Down Tasmanstraat a well-dressed younger woman emerged from her front door, the front door of her apartment building I mean, these islands are uniformly set about with four-storey brick apartment buildings, and was setting off at a businesslike pace. No chance of catching up to engage her in conversation, but something told me she was likely on the same errand, off to the bakkerij for a loaf of bread, so we followed her down Bontekoestraat, into the heart of the residences, to Nova Zembla.
(Bontekoe was another 16th-century Dutch seafarer, an early explorer of the former Dutch East Indies: but bonte koe means, as far as I can determine, "parti-colored cow," or maybe, more prosaically, "brindled cow": but in any case why does the fellow have, why do so many Dutch have, so strange a surname?)

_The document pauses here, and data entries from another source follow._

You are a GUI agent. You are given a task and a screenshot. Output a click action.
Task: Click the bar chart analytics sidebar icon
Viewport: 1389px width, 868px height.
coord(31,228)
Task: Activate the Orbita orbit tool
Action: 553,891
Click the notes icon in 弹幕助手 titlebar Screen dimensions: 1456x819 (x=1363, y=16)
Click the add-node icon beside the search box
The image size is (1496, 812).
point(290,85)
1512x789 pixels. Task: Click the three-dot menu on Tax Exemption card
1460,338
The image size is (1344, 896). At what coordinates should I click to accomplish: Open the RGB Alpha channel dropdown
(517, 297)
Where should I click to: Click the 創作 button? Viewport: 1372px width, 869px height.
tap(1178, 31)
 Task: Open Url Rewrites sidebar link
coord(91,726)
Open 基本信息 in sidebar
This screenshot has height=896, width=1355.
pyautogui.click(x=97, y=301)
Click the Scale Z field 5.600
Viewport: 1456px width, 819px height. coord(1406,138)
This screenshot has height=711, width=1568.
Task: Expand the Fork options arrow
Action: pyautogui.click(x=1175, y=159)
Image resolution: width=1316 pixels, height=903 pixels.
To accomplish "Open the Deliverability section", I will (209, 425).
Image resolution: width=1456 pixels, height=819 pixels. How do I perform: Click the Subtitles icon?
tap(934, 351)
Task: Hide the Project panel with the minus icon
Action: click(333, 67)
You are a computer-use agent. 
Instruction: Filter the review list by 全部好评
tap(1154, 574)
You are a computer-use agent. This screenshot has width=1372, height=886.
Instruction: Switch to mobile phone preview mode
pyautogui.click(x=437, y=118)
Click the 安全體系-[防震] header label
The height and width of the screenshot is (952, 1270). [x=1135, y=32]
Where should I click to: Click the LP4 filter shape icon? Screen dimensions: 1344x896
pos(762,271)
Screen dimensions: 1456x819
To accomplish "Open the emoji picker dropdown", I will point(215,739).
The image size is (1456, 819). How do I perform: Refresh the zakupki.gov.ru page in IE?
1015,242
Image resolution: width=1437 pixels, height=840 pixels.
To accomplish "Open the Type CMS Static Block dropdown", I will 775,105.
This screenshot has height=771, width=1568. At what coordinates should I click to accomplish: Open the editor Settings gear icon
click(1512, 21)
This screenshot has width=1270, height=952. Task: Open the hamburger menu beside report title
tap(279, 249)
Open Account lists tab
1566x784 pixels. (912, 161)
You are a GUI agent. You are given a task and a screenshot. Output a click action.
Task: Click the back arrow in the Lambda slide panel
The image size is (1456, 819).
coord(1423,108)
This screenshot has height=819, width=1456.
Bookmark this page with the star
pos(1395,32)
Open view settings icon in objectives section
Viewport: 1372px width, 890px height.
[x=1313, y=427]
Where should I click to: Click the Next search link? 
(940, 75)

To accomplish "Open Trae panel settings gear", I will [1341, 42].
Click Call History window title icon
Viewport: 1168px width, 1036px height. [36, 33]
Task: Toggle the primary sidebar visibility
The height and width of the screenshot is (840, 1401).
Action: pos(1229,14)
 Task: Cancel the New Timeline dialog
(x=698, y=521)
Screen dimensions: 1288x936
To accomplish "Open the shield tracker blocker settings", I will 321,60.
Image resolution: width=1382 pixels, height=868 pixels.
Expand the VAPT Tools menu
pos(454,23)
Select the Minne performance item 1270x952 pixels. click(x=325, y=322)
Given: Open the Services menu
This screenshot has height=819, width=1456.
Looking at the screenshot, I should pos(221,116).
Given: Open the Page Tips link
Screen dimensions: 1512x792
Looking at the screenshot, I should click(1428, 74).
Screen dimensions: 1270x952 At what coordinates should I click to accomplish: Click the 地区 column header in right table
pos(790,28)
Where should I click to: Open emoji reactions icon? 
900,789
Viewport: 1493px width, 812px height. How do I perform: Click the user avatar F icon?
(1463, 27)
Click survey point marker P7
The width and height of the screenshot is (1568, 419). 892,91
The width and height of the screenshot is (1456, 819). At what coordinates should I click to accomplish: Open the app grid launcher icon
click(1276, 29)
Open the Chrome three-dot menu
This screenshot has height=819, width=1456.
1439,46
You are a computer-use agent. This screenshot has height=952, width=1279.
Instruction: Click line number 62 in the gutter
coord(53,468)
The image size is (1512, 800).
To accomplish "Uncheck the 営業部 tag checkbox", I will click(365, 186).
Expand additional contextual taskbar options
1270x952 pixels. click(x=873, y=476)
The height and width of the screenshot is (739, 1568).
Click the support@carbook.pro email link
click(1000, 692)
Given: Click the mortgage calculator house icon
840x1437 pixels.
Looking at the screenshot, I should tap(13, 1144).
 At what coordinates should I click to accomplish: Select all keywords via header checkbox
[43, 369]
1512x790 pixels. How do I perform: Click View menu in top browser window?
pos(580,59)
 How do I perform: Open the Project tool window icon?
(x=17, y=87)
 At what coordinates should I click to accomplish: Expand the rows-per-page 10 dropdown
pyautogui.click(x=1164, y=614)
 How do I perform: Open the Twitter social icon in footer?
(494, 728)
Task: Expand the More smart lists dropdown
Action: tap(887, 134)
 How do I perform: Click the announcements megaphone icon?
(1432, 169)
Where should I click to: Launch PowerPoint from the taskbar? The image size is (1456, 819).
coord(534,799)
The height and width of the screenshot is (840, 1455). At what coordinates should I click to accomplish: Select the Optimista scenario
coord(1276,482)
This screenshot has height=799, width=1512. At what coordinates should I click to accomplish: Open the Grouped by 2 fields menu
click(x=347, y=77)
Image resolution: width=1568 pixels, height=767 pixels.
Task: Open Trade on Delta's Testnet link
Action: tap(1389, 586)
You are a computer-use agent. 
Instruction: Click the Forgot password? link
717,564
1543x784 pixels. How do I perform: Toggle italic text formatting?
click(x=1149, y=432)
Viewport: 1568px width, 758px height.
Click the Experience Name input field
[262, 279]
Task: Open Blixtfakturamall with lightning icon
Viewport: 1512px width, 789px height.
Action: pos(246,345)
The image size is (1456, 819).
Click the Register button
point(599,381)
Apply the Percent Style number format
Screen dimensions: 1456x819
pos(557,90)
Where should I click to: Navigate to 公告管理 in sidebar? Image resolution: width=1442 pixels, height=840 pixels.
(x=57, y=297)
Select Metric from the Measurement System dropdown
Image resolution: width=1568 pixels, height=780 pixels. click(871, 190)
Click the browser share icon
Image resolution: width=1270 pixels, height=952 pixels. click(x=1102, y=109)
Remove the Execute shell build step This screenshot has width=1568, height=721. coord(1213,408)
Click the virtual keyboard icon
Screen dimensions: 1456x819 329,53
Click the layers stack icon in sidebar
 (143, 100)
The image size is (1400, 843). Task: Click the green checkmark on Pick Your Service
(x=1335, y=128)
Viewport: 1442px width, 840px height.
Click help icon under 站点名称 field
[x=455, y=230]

Nova Zemblastraat is perfectly straight, flanked by those evenly tall brick apartment blocks, and, today, windy, and cold as the island it's named for, the frozen north where poor Barentsz and his men spent nearly a year icebound; Barentsz did not survive. (The story is grippingly recounted by Wikipedia.) And there, finally, we stopped a young man who thought that yes there was a bakkerij nearby, on Spaarndammerstraat, a wide, well-trafficked street with a good many shops on it.
Here we met one of the many fragile old ladies you encounter in this city, slowly and effortfully, but with a resignedly good will, pushing her lean-on-me-I'll-carry-your-parcels contraption. Een bakkerij, she repeated wonderingly, and I realized I'd been falling back into my erroneous pronunciation of the digraph ij which is hardly different from the unstressed -y of "bakery" in English; not pronounced "eye" at all.
Verderop, she said, pointing up the street: "Further up." But further up there was no bakery, though at the end of the street we did find a nice café.
So we walked back down the length of the street, and came upon the Spaardammerstraat Bakery, where the countergirl moved effortlessly from unaccented (to my ear) Dutch to unmistakably Marin County English: she'd lived in California for years, and was only back to help out her sister with the bakery. Small world.
We continued on our circular walk, turning up Marnixstraat (hey there — promising used-book shop!) to the Zoutkeetsplein, where you can hardly resist taking a photo like the one included here, and then back to our apartment.
I like these Westelijk Eilanden, the "western islands" built up here in Amsterdam five hundred years ago. Quiet, sober, but under threat of development, they hint at the tension between change and continuity that Amsterdam so neatly represents. We'll continue our explorations of them in the next few days.